Dimensionnement des buffers pour les routeurs IP de cœur de réseau
Le contrôle de congestion dans l’Internet repose principalement sur les mécanismes implémentés par TCP, auxquels s’ajoute une limite au débit des flots imposée par les débits d’accès. La perfor- mance des flots, et notamment du contrôle effectué par TCP, nécessite un dimensionnement correct des buffers au sein des routeurs de cœur de réseau, qui sont gérés en FIFO. La règle empirique de dimensionnement traditionnellement utilisée – dite du Bandwidth Delay Product (BDP) – montre ses limites avec l’accroissement constant des capacités des liens, et les contraintes techniques qui limitent la taille des buffers. D’abord mis en évidence par l’article de Appenzeller et al. [7], le problème du dimensionnement a depuis suscité une attention croissante. Dans ce chapitre, nous examinons le problème au vu de notre compréhension des caractéristiques du trafic, et de la performance du partage de bande passante statistique. Nous montrons au moyen d’un modèle analytique simple couplé aux résultats de simulations ns2 que, tandis qu’un buffer de taille équivalente au BDP n’est pas forcément nécessaire, la proposition récente de les réduire à quelques dizaines de paquets est certainement trop drastique. La taille nécessaire pour le buffer dépend de manière significative du débit crête exogène des flots multiplexés.

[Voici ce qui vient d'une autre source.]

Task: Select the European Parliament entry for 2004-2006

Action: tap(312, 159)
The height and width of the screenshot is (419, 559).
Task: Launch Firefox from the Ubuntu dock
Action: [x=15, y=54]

Le dimensionnement des buffers au sein des routeurs a reçu beaucoup d’intérêt récemment [7, 129, 163, 128, 49, 3, 2], avec notamment la remise en cause de la règle empirique dite du Bandwidth Delay Product initialement proposée par Villamizer et al. [149]. La réalisation de grand buffers est un défi technique pour des liens ayant des débits de plusieurs dizaines de gigabits par seconde. C’est un but pour l’instant inaccessible pour des routeurs purement optiques qui constitueront vraisemblablement la prochaine génération d’équipements. La pertinence de cette règle empirique est remise en cause au vu de l’évolution des capacités des liens de cœur de réseau et du volume de trafic transporté. Il serait par exemple moins coûteux d’accepter de sacrifier un petit pourcentage de l’utilisation, quitte à prévoir un supplément de bande passante. Lors des périodes de congestion, le lien est utilisé à 100% et des paquets s’accumulent dans le buffer. Comme nous l’illustrerons dans le chapitre suivant, sans différenciation, la présence de buffers importants est une source de délais et de gigue pour les flots streaming, aggravée par les émissions en rafales des flots TCP. Réduire la taille des buffers permettrait de mitiger ces problèmes. Les consé- quences d’une telle réduction sur la performance du trafic élastique restent un sujet d’étude, auquel nous consacrons une grande partie de ce chapitre. Néanmoins, un dimensionnement correct de ces buffers n’éliminera pas les pertes de paquets subies par les flots lors des instants de saturation du buffer causés par des rafales.
Avrachenkov et al. [9] présentent une analyse des performances de TCP en fonction de la taille du buffer. Une analyse par point fixe à partir d’un modèle assez complexe de TCP conclut sur l’inefficacité de buffers soit trop petits, soit trop grands. Elle est confirmée par des simulations ns-2. Si l’on se réfère à l’explication donnée précédemment pour justifier la règle du Bandwidth Delay Product, un buffer trop petit ne permet pas à TCP d’utiliser la totalité de la bande passante disponible (pendant les périodes où il n’émet pas de paquets), et il causera un fort taux de pertes étant souvent saturé. Réciproquement un buffer surdimensionné sera rarement vide et allongera les délais subis par les paquets, d’autant que la majorité des flots qui sont contraints par leur débit d’accès n’en profiteront pas. La règle du Bandwidth Delay Product nécessite de connaître le RTT moyen des flots sur le lien,qui n’est pas facile à caractérise. Les effets d’un sous-dimensionnement étant considérés plus graves (utilisation du lien, équité entre les flots) que ceux d’un surdimensionnement, il est fréquent de prendre une valeur moyenne pour le RTT de 200 à 250ms (de l’ordre du temps de propagation transatlantique).